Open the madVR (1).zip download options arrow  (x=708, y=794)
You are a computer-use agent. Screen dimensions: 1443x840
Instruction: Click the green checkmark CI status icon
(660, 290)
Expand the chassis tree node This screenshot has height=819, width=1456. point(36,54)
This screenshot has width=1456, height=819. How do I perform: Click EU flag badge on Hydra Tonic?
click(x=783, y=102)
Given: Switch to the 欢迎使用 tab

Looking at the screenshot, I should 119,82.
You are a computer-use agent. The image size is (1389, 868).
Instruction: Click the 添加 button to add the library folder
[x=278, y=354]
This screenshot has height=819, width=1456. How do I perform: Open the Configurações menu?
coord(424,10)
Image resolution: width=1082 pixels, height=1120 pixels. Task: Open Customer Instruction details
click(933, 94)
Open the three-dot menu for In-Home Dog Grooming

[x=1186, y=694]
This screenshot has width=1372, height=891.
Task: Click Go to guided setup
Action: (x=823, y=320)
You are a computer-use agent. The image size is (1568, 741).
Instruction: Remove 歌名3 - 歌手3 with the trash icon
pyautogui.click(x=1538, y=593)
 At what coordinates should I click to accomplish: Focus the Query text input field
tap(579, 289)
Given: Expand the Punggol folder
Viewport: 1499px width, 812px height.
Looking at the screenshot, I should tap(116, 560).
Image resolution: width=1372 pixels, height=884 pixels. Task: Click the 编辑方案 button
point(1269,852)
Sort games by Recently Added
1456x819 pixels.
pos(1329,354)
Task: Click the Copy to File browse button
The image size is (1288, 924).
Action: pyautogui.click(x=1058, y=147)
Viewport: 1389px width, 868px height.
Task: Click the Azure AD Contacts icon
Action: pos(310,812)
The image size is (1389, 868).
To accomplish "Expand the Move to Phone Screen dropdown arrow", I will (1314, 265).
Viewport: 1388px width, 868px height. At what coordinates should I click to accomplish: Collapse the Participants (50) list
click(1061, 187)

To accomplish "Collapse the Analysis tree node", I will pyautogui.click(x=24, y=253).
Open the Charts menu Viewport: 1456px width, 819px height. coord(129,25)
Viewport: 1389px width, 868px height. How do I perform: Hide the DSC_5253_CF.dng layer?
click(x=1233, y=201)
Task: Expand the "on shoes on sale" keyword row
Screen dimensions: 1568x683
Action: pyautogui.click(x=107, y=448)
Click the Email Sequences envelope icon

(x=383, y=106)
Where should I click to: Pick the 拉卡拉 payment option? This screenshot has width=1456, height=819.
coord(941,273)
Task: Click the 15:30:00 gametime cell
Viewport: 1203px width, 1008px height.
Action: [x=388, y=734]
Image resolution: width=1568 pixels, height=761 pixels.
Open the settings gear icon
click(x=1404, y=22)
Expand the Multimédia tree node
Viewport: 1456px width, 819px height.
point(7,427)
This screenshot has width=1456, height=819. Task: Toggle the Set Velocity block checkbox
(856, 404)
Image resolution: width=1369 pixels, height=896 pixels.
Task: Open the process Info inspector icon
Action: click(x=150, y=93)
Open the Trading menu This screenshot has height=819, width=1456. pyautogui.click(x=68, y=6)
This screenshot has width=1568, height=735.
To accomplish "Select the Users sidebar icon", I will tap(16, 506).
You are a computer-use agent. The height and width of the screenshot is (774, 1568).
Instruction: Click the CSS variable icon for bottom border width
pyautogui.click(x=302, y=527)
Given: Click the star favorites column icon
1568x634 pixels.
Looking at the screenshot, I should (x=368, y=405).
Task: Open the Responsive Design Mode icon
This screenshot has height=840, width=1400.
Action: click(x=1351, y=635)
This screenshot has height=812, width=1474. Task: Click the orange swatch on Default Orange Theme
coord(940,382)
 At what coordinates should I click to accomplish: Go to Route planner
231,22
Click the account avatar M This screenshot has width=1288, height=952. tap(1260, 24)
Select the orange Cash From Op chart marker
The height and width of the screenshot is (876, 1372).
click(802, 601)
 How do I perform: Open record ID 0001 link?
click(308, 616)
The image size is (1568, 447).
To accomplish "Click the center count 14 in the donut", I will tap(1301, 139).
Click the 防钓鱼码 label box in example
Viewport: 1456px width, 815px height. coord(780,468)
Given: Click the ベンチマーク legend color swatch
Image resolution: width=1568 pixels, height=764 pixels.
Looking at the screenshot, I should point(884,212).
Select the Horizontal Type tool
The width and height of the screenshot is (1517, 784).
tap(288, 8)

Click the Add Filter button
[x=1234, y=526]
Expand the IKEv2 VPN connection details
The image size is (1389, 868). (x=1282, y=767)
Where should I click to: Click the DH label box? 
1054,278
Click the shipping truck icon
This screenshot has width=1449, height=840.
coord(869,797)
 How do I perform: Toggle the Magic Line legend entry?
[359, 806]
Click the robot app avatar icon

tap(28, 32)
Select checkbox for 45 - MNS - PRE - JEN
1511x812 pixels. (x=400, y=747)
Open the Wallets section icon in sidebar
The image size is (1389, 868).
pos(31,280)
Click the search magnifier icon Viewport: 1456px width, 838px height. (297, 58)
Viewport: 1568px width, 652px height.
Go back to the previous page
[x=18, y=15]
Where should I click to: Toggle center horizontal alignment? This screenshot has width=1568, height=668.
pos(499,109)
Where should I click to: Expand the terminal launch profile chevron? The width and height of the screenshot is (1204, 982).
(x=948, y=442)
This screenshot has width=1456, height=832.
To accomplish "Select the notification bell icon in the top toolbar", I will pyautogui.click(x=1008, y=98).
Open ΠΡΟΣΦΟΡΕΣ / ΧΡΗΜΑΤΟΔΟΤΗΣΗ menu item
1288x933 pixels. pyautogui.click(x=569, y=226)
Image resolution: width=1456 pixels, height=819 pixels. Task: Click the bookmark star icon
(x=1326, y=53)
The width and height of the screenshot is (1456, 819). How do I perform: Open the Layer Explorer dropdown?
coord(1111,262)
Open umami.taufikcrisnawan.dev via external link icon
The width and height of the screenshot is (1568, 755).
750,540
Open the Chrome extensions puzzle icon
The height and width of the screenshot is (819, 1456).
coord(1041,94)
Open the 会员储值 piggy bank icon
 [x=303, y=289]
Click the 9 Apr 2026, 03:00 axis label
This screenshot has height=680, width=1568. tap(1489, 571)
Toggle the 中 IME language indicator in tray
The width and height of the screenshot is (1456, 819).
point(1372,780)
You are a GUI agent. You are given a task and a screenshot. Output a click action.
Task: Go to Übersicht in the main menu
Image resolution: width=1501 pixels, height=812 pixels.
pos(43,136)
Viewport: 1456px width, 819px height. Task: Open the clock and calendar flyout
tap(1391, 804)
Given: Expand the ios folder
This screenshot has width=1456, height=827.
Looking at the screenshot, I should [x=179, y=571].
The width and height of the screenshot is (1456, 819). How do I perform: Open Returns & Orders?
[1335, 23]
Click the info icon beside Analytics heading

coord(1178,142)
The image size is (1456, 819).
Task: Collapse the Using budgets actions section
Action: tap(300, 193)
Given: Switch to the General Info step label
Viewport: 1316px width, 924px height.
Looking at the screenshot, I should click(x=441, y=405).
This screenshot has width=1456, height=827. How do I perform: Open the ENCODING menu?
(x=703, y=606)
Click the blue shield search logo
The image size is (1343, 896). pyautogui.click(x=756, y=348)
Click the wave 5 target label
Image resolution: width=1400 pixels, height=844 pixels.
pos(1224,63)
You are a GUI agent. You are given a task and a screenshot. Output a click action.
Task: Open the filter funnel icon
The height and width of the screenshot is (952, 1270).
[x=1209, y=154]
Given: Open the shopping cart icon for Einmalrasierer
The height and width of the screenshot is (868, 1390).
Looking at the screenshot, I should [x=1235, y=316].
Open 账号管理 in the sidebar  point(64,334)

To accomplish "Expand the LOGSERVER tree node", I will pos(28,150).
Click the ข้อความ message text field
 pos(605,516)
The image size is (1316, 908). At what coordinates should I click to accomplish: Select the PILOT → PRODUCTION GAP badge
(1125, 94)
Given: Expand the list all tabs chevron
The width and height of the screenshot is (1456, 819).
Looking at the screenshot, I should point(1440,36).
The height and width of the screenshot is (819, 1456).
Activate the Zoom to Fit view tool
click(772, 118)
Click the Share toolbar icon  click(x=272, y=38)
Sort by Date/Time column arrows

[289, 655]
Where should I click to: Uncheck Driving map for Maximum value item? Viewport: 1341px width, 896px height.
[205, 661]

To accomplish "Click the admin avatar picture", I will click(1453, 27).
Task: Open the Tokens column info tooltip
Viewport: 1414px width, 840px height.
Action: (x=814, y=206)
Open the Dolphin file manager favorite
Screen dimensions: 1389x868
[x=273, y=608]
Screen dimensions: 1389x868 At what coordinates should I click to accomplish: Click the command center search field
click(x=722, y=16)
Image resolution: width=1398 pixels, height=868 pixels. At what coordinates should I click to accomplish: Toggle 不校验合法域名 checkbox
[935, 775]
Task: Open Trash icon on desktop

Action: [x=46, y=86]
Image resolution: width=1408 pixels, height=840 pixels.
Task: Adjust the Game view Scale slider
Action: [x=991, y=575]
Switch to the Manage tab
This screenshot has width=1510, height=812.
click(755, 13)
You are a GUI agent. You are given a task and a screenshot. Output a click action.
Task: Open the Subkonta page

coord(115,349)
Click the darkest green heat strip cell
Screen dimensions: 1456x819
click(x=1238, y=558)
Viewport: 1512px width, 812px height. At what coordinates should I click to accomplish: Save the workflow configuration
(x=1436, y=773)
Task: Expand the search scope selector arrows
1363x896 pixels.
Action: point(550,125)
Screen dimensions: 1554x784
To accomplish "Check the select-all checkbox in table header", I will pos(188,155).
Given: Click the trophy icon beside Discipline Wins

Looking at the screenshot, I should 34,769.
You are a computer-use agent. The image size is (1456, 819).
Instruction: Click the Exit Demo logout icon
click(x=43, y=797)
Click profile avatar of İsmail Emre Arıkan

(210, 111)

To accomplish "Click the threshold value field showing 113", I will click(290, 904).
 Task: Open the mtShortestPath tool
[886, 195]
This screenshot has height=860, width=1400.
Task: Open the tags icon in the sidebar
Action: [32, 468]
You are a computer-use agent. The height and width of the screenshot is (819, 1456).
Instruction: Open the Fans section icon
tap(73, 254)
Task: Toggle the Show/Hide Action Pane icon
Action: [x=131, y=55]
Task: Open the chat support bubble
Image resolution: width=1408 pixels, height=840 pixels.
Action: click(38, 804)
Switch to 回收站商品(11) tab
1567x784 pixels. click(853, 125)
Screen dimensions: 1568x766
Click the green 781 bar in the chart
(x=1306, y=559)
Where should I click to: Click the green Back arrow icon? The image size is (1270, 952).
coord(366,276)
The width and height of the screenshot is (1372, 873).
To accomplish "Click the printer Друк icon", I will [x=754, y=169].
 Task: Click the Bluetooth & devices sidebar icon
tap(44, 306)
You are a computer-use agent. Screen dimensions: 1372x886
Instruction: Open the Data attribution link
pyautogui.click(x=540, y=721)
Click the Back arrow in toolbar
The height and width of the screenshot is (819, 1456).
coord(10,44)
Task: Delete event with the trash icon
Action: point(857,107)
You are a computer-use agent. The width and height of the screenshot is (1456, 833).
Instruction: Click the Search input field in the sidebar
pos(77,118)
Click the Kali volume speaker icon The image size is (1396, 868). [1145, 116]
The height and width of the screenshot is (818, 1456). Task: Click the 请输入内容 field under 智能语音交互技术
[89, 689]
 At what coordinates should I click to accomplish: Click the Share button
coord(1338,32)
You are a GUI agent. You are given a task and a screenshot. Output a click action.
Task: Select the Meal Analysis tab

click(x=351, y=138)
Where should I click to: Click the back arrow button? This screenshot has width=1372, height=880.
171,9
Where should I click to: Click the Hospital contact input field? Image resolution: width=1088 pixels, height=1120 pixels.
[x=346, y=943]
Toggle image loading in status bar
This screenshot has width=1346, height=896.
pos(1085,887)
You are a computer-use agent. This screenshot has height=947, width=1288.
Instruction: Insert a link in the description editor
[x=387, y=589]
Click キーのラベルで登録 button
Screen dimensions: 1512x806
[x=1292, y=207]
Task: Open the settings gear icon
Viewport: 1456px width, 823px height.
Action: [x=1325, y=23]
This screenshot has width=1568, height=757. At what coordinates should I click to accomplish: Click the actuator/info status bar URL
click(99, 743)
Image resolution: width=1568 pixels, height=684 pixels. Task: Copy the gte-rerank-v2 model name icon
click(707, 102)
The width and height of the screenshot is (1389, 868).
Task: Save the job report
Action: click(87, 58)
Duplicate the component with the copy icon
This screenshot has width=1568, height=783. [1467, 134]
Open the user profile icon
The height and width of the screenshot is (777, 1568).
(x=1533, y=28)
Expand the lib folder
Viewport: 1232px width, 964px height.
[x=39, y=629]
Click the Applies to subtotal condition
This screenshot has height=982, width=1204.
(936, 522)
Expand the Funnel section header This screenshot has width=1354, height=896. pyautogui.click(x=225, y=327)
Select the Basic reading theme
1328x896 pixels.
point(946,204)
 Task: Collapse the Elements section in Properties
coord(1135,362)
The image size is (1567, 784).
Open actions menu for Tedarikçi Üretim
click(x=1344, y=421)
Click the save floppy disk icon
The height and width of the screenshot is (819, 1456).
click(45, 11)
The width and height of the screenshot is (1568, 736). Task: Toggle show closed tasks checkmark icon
============================================================
◆ Work item:
In how many lines of the data above does the word "tree" occur? Only the number is wanted.

◆ Solution for this exercise:
4